Visitors to the Museum will be thrilled by the roar of Harvard’s, fighter jets and other ex-military aircraft overhead as the New Zealand Warbirds Association performs an aerial salute to mark the occasion. This tribute to the pilots who fought in the epic battle is weather dependent and scheduled for 11am.

The commemoration includes interactive exhibits in the Aviation Display Hall as well as guided tours of MOTAT’s impressive aviation collection. The tours start from the foyer area every hour from 11:30am to 3:30pm. There will be knowledgeable volunteers on hand to answer questions and explain the technology on display.

As this takes place on the Museum’s monthly Live Day, families can enjoy Armoured Personnel Carrier and Steam Train rides from11am to 4pm along with many other activities across both sites. Normal MOTAT admission fees apply.

Visitors have the rare opportunity to see the restored Grumman Avenger bomber operating its impressive folding wings and bomb bay door mechanism. Likewise, the Handley Page Hastings transport aircraft in the blister hangar will be demonstrating the hydraulic retraction of its huge main undercarriage.

Witnessing the world’s first flight simulator, the Link Trainer, in action as well as the working controls, sound effects and lights of the suspended Harvard airplane is an experience not to be missed.

The Aviation Display Hall commemorates Sir Keith Park, one of New Zealand’s great historical aviators who fought in the killing fields of Gallipoli and went on play a key role as a senior officer in the Royal Air Force during the Battle of Britain.

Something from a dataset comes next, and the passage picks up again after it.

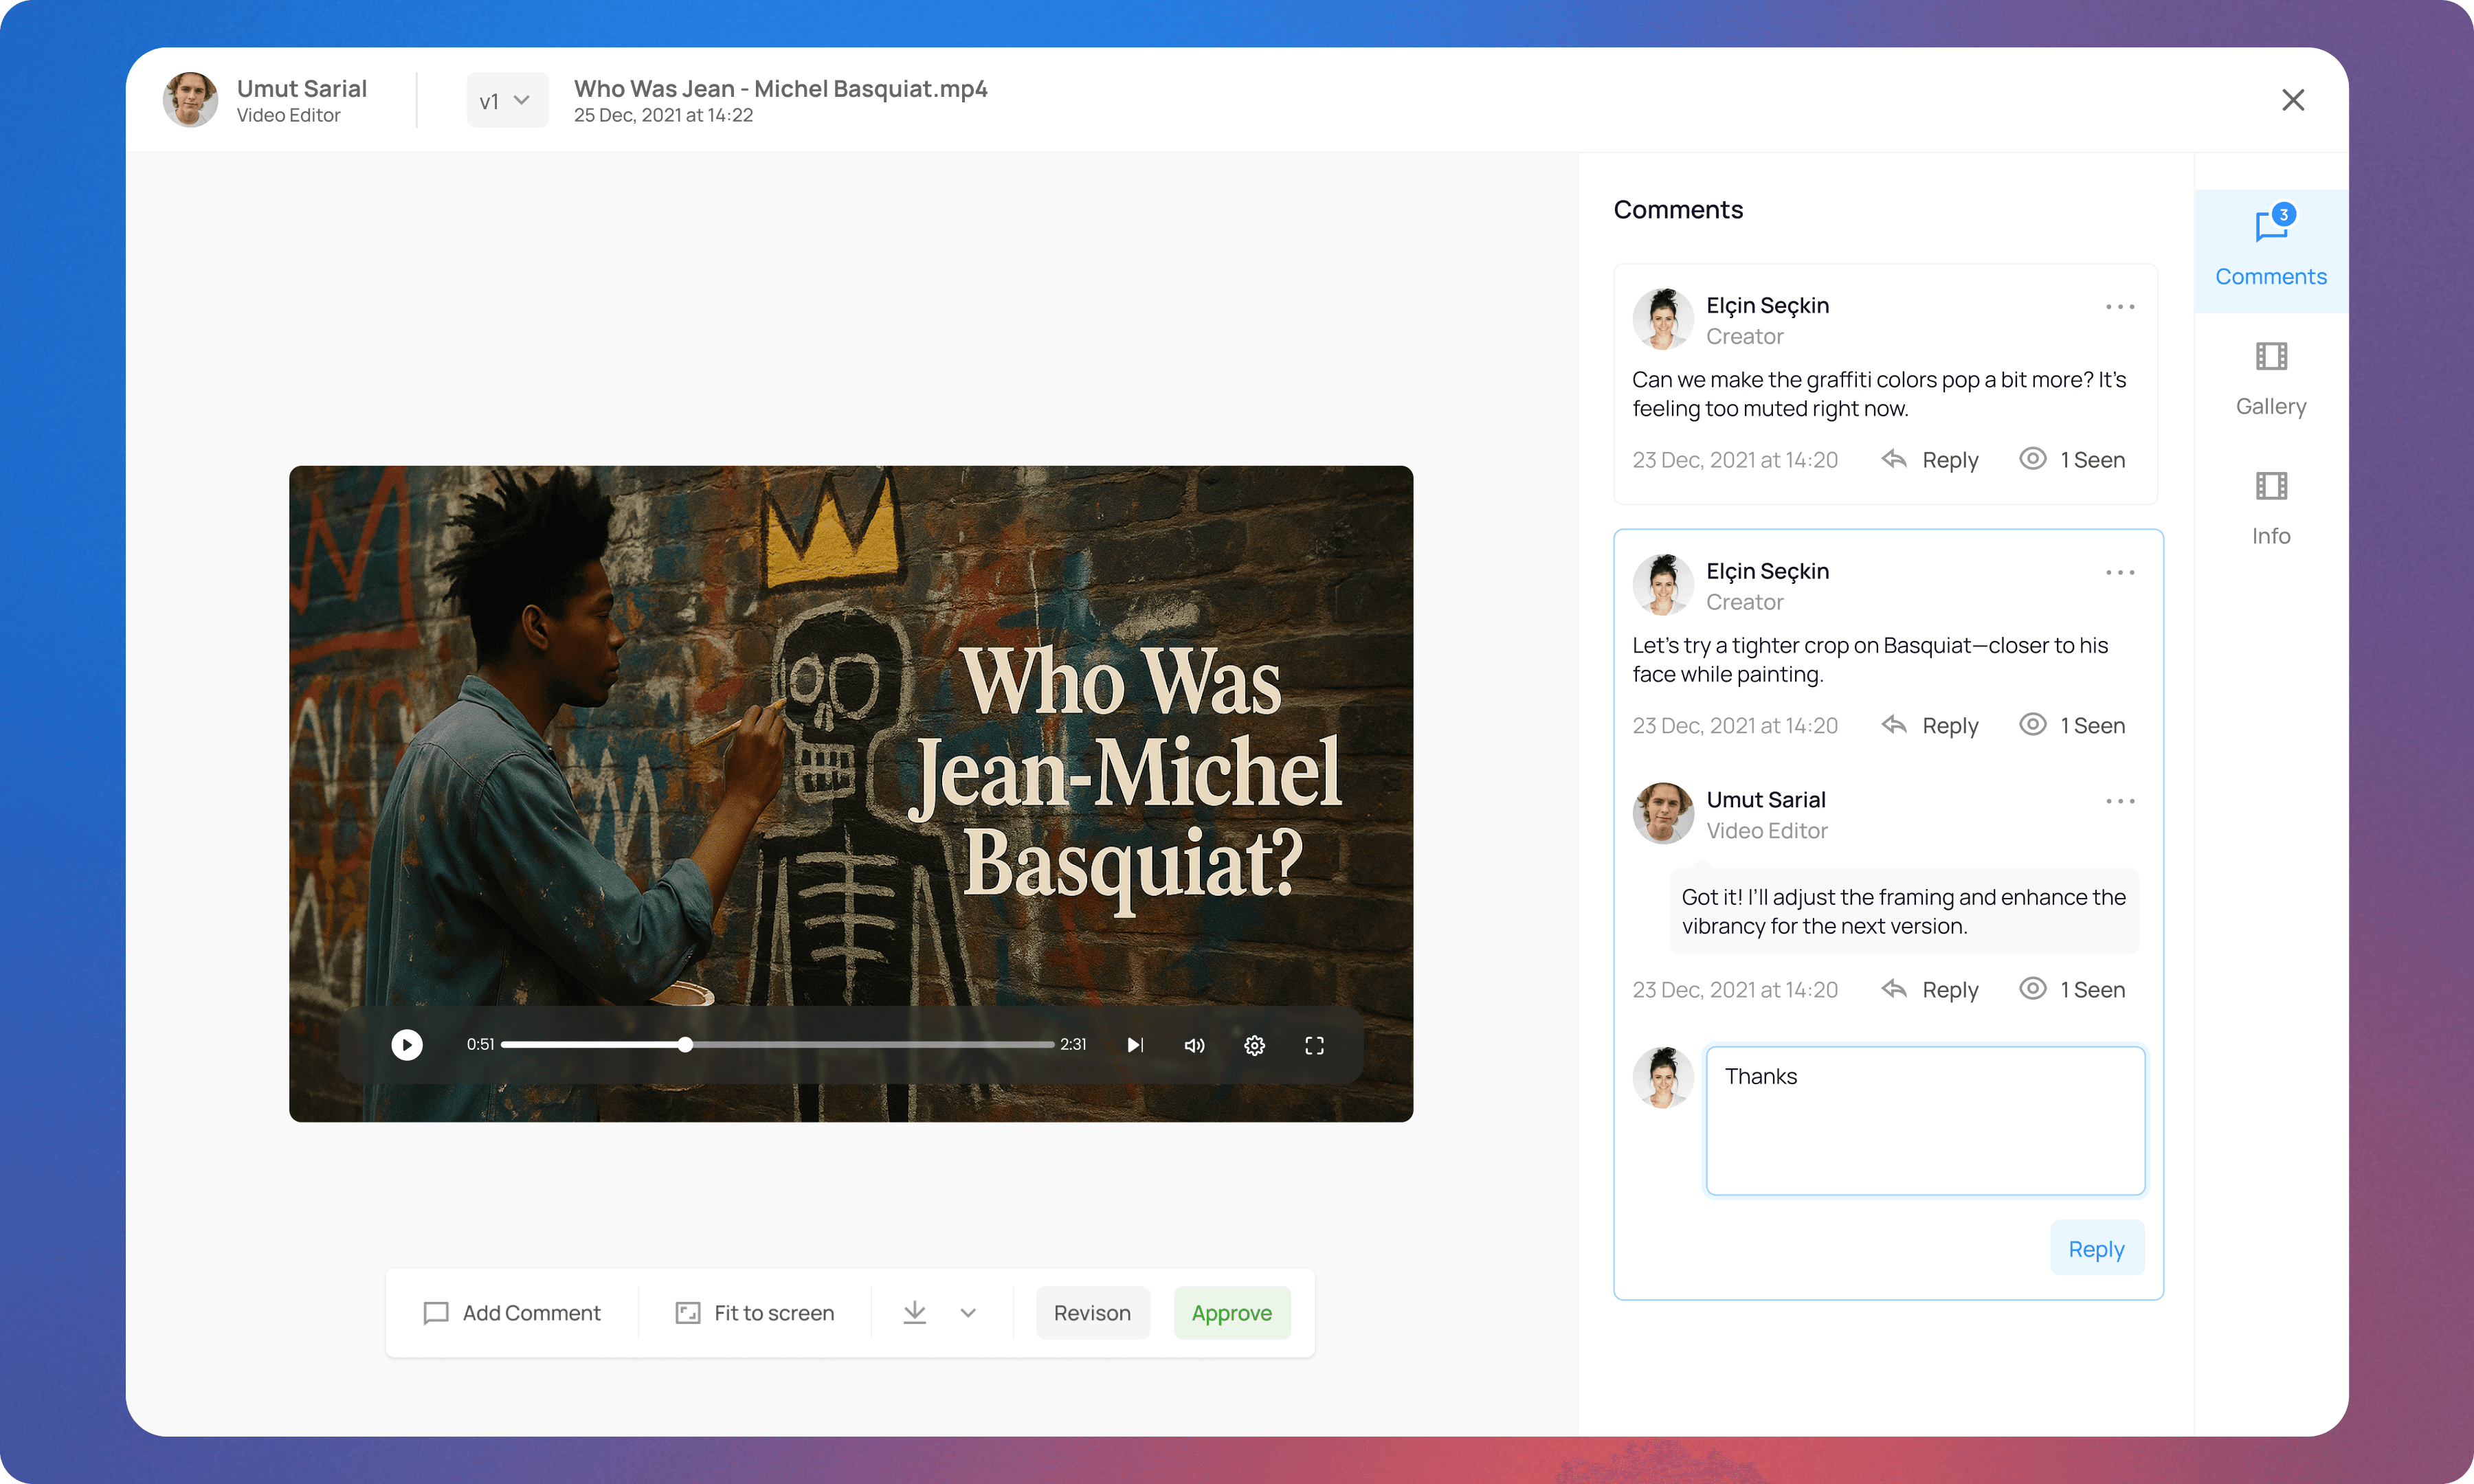Click the download icon in bottom toolbar
Viewport: 2474px width, 1484px height.
coord(914,1312)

Several of his personal possessions are on display in the foyer.

The Battle of Britain erupted over southern England in mid-August 1940 when the mighty German air force attempted to gain superiority over Britain’s RAF. The defeat of Hitler’s Luftwaffe prevented Germany from invading Britain and was one of the turning points of World War II.

In 1940, British Prime Minister Winston Churchill referred to his pilots as "the few," and predicted that even if the Empire and Commonwealth lasted 1000 years, the four-month long Battle of Britain would still be considered their "finest hour".